The furnace is your best friend when temperatures drop. When it operates, you’ll feel warm and cozy in your home or office. You can go about your routines without shaking uncontrollably from the cold or be bundled up in layers of clothes. But your furnace might not work efficiently.
Oil Turns to Wax
For the most part, fuel-burning furnaces work well and they are durable appliances. But even the well-cared for furnace might not stand up to the chilly temperatures of a winter’s night. The furnace oil, Toronto residents might want to know, that it can become cloudy when the temperature drops to below 32 degrees Fahrenheit. When it’s cloudy, it will still flow.
But as the temperature drops further, the cloudy consistency can turn into wax or paraffin. And these could cling to the walls of the fuel lines, preventing your furnace from working properly.
While you can’t stop the cold weather from coming, you can take certain steps to stop the furnace oil from freezing or gelling or waxing.
Put the oil filters inside your home or building.
Outdoors, your oil filters will have to fight the cold. Winter is simply too strong for the felt filter media of an oil filter to withstand. Indoors, your oil filter will be warmed and safer—and free from getting clogged by the wax crystals that form in the oil when temperatures dip.
Try larger fuel lines.
In especially cold locations, larger fuel lines may be able to ride out the cold without getting clogged. Since it is larger in diameter, the gelled or thickened oil will take longer to clog up the line.
Ask your furnace oil dealer about a solution.

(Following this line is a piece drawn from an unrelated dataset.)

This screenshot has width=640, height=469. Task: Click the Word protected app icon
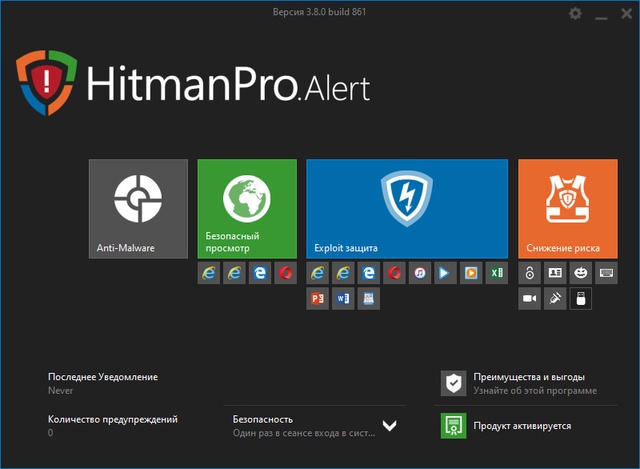tap(343, 298)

When you have hired a professional oil-burning furnace installer that also happens to sell furnace oil delivery, you can ask the service about a solution to oil freezing. You may get a recommendation on liquid additive. Liquid additives are formulated to reduce or prevent gelling.

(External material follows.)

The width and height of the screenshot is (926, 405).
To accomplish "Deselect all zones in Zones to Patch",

Wrap fuel pipes with insulation.
Fuel pipes, like people, get cold, too. So why not bundle them up in insulation? They minimize, if not prevent, exposure to cold weather. If you can’t move fuel pipes indoors, insulation is the next best thing.
Build a room for your oil tank.
Finally, you can put your oil tank inside its own room. It will cost you money but it might be well worth the investment if your location gets more than its share of freezing temperatures.